— Какой Куюнджич? — теперь подключился кто-то еще, с задних парт. Миодраговичка, закипая от нахлынувшего негодования, теряя свои благородные манеры, покраснела, как партийное знамя.
И все же вершиной Швабиных проделок стало то упорство, с каким он с завидной регулярностью на каждом уроке географии сообщал старому, рассеянному Хаджиконстантиновичу об отсутствии несуществующего ученика. Вот входит старый учитель, которому сорок лет повествования о городах и странах уже поперек горла, мы встаем, он машет рукой, безмолвно показывая этим жестом, чтобы мы садились, потом смотрит в окно, помолчит минуту-другую, мы шушукаемся, он, в конце концов, вспоминает, что находится на уроке и что надо что-то делать. Садится за свой стол, открывает журнал и спрашивает:
— Кто сегодня дежурный?
В ответ на это Шваба каждый раз, как положено, встает и говорит:
— Пожалуйста, учитель, это я.
— А, хорошо, — отвечает на это Хаджиконстантинович. — Кто отсутствует?
— Сейчас посмотрю. Ага, Панчич, Живков, Тодорович, Мусабегович и Пантич.
— Подожди, я запишу, помедленнее, как ты сказал?
— Панчич, Живков, Тодорович, Мусабегович и Пантич.
— Так, так… Мусабегович и Пантич, говоришь.
— Да-да, Мусабегович и Пантич.
— Хорошо, а сегодня мы немного поговорим об Азии. Видите ли, дети, Азия — это очень большой континент, со множеством различных стран, природных богатств и полезных ископаемых…
Вся соль в том, что этот Пантич никогда и не учился в нашем классе, не то, что не сидел в нем, вопрос, был ли вообще в школе какой-нибудь Пантич. И это все продолжалось до конца первого полугодия, пока старый Хаджиконстантинович наконец не вышел на пенсию. Мы его любили, звали «дедуля». Несколько лет спустя один режиссер, кажется, тот самый Даскалович, снял фильм об обитателях дома престарелых, и среди них я узнал нашего бывшего учителя географии, его называли «жених», так как в доме престарелых он, и правда, женился, первый раз в жизни.

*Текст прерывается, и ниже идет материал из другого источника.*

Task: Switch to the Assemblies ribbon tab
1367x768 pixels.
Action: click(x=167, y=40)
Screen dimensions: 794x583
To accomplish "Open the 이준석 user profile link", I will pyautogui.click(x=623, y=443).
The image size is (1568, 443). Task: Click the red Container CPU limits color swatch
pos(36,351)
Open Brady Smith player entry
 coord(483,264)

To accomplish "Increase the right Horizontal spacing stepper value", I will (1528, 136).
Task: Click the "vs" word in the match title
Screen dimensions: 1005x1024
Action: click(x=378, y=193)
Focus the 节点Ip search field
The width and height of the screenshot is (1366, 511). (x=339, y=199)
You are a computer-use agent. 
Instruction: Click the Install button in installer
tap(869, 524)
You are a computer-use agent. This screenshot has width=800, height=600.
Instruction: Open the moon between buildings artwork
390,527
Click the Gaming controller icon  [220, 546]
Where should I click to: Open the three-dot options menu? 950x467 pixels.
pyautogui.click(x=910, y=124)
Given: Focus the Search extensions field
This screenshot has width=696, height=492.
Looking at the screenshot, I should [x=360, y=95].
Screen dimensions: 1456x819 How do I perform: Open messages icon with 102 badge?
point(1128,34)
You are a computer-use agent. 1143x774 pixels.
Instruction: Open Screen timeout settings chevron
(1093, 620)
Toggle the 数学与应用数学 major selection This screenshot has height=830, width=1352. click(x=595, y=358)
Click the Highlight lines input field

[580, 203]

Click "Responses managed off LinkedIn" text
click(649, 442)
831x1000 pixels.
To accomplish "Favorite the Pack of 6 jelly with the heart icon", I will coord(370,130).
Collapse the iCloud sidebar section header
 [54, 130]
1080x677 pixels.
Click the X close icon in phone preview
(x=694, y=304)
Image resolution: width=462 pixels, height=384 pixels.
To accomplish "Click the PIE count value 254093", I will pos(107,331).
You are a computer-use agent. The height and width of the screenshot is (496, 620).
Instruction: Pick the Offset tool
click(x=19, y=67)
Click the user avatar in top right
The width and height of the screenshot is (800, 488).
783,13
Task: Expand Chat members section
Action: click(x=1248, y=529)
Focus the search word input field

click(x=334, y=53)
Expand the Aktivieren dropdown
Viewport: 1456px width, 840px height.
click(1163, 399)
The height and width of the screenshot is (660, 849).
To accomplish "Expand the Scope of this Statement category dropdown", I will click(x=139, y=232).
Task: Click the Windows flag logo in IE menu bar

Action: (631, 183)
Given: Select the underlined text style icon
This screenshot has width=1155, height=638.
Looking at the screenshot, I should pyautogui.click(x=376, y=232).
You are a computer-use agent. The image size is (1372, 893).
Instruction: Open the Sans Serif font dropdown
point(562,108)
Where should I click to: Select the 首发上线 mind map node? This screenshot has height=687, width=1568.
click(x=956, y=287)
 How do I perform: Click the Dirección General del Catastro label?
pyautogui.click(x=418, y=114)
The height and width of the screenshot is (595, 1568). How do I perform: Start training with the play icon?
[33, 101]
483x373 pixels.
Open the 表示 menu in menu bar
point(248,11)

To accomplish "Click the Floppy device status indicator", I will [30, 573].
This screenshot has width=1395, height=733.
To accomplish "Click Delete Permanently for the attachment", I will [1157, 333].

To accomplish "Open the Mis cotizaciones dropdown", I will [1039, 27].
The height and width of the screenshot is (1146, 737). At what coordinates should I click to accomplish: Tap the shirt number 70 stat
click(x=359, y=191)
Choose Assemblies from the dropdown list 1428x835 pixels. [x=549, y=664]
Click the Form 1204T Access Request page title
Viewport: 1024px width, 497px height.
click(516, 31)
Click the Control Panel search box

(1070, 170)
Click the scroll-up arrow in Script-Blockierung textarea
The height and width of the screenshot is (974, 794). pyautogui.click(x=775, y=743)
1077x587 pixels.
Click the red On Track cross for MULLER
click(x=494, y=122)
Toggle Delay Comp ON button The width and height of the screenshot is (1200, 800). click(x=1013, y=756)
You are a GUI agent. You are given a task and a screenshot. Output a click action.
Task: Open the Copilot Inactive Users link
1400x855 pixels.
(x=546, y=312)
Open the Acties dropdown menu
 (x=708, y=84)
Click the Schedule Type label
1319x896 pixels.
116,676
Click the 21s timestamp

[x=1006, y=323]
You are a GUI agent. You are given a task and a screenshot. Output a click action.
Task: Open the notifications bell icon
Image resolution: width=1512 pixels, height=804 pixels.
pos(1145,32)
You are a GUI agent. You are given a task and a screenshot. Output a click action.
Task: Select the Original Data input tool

Так совпало, что в тот самый год, когда Зекича отправили на пенсию, а мы со Швабой окончили восьмилетку, засыпали последний затон и убрали железную дорогу, точнее сказать, перенесли ее подальше от Квартала 21. По ночам мы больше не слышали, как поезда проходят вплотную к нашим домам, а только протяжным свистом отзываются откуда-то издалека. И дальше туда проходят, проходят, проходят, проходят, как с тех пор прошли и все те свинцовые годы, из которых человеческому существу, муравью среди муравьев, нечего мало-мальски приятного и хорошего вспомнить, если бы только во всем этом не случилось какого-нибудь славного Зекича, этого добряка, давно уже переселившегося в колумбарий на Бежании, поближе к своей Биляне, ушедшей за год-два-три до него. Годы или растягиваются, или выравниваются, накладываются один на другой, смешиваются, выпадают. Постой, когда это было? Неужели уже?! А кажется, будто вчера! Да нет, нет, это случилось прошлым летом, а кажется, невесть сколько лет назад. Когда?! И все так как-то проходят, проходят, проходят, проходят, как поезда, покуда…
Все эти штуки со временем и всё, что мы знаем о нем, условно и произвольно, и не укладывается ни в какую математику, элементарную или высшую, абсолютно все равно, тем не менее, это не искупает того факта, что я у моей математички, дорогой Джамбасовички, все время, сколько она меня учила, стабильно получал «единицу», прямую и надменную, как телебашня на горе Авала. И это всегда заканчивалось тем, что в конце второго полугодия, когда выставляются оценки, она эту «единицу» без слов, как по волшебству доброй феи, превращала в «двойку».
— Ты этим в своей жизни заниматься не будешь, — только и произносила она, как будто прорицая мне судьбу, и переворачивала страницу в журнале.